/ScaleNet

Data-Driven Neuron Allocation for Scale Aggregation Networks

Primary LanguagePython

ScaleNet

By Yi Li, Zhanghui Kuang, Yimin Chen, Wayne Zhang

SenseTime.

Table of Contents

  1. Introduction
  2. Citation
  3. Approach
  4. Trained models
  5. Experiments
  6. GPU time

Introduction

This is a PyTorch implementation of Data-Driven Neuron Allocation for Scale Aggregation Networks.(CVPR2019) with pretrained models.

Citation

If you use these models in your research, please cite:

@inproceedings{Li2019ScaleNet,
    title={Data-Driven Neuron Allocation for Scale Aggregation Networks},
    author={Li, Yi and Kuang, Zhanghui and Chen, Yimin and Zhang, Wayne},
    booktitle={CVPR},
    year={2019}
}

Approach

Figure 1: architecture of ScaleNet-50.

Figure 2: scale aggregation block.

Trained models

Model Top-1 err. Top-5 err.
ScaleNet-50-light 22.80 6.57
ScaleNet-50 22.02 6.05
ScaleNet-101 20.82 5.42
ScaleNet-152 20.06 5.18

Pytorch:

from pytorch.scalenet import *
model = scalenet50(structure_path='structures/scalenet50.json', ckpt=None) # train from stratch
model = scalenet50(structure_path='structures/scalenet50.json', ckpt='weights/scalenet50.pth') # load pretrained model

The weights are available on BaiduYun with extract code: f1c5

Unlike the paper, we used better training settings: increase the epochs to 120 and replace multi-step learning rate by cosine learning rate.

Experiments

Figure 3: experiments on imagenet classification.

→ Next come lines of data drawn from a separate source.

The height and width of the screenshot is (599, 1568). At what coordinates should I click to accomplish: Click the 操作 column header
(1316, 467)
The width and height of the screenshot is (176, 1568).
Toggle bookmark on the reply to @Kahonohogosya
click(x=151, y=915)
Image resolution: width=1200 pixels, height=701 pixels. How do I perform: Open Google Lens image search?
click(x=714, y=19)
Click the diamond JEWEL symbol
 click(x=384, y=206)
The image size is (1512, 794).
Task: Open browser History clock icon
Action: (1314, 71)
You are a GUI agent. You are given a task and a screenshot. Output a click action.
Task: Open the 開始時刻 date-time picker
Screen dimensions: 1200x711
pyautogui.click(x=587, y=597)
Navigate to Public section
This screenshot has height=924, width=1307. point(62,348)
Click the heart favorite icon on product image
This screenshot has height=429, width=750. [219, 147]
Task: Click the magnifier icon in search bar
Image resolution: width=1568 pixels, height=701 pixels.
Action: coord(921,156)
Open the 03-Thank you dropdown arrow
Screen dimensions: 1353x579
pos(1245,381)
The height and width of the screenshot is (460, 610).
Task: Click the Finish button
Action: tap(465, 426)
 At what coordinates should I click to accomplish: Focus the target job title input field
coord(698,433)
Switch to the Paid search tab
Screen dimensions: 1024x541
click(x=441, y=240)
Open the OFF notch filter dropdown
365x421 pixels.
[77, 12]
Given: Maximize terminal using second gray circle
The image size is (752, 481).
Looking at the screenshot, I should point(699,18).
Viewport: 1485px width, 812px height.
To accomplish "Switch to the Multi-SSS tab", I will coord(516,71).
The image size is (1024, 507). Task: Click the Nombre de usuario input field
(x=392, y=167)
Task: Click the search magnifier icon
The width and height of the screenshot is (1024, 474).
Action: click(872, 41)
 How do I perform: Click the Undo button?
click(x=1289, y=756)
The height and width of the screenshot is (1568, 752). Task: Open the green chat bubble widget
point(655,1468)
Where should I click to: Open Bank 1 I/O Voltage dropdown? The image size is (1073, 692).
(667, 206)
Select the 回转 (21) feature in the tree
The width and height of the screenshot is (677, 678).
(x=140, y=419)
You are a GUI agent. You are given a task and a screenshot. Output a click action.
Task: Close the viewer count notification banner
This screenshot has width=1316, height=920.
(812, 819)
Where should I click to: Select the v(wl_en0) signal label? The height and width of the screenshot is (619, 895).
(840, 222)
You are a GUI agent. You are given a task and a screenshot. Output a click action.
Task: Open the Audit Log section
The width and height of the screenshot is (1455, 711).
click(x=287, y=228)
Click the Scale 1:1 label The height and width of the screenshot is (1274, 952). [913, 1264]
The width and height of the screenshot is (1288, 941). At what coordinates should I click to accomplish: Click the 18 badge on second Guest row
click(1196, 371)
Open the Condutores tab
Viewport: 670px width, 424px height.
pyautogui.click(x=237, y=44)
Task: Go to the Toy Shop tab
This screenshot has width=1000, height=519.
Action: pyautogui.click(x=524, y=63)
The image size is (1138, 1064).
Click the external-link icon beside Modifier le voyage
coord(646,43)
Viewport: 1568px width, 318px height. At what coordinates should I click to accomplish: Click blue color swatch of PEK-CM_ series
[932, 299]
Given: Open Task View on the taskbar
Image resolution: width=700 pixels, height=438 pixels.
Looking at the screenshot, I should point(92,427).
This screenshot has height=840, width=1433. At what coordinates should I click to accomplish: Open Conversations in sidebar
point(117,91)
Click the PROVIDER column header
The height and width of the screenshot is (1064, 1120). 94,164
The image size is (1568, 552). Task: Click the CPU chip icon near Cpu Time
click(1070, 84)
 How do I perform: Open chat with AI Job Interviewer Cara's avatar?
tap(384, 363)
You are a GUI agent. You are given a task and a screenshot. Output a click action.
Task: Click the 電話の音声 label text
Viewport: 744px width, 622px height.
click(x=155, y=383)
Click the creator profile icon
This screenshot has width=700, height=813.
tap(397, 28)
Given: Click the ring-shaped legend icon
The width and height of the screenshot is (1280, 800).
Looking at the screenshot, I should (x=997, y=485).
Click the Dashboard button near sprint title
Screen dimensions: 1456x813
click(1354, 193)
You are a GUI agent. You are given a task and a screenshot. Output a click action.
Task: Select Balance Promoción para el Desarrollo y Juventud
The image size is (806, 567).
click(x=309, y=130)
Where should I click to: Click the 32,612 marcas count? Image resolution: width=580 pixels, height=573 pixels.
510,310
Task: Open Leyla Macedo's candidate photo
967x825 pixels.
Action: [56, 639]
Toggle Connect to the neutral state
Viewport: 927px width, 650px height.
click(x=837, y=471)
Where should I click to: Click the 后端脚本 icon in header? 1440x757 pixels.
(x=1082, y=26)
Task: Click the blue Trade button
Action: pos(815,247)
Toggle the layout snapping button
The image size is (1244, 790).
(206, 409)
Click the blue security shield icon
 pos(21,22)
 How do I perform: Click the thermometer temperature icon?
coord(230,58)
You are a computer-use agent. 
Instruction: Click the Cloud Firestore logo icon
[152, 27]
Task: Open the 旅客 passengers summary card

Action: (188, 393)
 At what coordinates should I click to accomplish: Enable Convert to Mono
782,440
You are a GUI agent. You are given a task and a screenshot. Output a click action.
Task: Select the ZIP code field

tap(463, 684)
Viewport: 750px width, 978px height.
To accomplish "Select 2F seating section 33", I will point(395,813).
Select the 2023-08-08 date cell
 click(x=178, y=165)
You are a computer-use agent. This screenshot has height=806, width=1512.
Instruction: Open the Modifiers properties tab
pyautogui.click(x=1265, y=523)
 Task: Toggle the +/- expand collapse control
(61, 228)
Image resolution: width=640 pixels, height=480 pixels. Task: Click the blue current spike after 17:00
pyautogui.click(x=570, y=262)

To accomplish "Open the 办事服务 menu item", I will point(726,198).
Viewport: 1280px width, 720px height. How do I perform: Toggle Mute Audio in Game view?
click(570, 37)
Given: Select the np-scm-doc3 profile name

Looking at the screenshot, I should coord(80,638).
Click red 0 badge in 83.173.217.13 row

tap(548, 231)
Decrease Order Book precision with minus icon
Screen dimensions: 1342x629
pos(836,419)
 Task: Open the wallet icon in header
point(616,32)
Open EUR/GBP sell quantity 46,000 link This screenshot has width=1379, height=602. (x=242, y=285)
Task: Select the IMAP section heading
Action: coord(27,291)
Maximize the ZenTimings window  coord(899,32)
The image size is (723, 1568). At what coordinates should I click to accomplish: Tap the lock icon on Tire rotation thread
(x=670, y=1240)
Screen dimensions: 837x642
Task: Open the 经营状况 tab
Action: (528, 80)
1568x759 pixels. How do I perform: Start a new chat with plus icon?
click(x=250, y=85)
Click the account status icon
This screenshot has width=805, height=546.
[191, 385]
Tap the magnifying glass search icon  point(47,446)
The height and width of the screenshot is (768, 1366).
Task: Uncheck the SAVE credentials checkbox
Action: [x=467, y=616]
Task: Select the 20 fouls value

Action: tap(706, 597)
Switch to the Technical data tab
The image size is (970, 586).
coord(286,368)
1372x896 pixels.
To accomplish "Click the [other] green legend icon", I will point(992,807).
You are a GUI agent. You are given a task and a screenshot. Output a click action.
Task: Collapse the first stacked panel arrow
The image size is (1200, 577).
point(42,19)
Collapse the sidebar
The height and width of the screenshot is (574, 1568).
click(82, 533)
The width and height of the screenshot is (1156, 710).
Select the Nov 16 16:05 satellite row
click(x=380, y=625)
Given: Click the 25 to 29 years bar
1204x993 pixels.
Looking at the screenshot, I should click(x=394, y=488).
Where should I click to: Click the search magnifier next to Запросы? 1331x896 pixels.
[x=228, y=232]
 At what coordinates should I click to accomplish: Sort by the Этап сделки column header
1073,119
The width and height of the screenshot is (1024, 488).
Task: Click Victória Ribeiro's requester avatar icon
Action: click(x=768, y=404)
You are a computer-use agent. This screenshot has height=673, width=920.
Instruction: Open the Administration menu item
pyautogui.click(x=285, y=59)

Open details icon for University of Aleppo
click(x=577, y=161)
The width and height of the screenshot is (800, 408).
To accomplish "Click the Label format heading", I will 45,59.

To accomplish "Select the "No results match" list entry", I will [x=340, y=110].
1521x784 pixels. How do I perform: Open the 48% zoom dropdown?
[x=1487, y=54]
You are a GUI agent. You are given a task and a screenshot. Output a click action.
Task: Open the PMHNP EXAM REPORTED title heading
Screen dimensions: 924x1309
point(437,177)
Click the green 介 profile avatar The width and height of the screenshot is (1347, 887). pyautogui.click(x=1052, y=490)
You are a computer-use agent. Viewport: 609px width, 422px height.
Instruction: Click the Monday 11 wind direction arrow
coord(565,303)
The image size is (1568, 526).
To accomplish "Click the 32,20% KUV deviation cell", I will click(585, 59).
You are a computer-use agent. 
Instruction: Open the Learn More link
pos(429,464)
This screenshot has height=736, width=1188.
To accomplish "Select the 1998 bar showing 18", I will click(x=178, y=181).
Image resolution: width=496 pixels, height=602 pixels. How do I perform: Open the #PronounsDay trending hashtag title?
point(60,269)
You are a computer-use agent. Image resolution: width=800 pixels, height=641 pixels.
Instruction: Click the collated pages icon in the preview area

Figure 4: experiments on ms-coco detection.

GPU time

Model Top-1 err. FLOPs(10^9) GPU time(ms)
ResNet-50 24.02 4.1 95
SE-ResNet-50 23.29 4.1 98
ResNeXt-50 22.2 4.2 147
ScaleNet-50 22.2 3.8 93

TensorFlow: (empty models of ResNet, SE-ResNet, ResNeXt, ScaleNet for speed test)

python3 tensorflow/test_speed.py scale|res|se|next

All networks were tested using Tensorflow with GTX 1060 GPU and i7 CPU at batch size 16 and image side 224 on 1000 runs.

Some static-graph frameworks like Tensorflow and TensorRT execute multi-branch models in parallel, while Pytorch and Caffe do not. So we suggest to deploy ScaleNets on Tensorflow and TensorRT.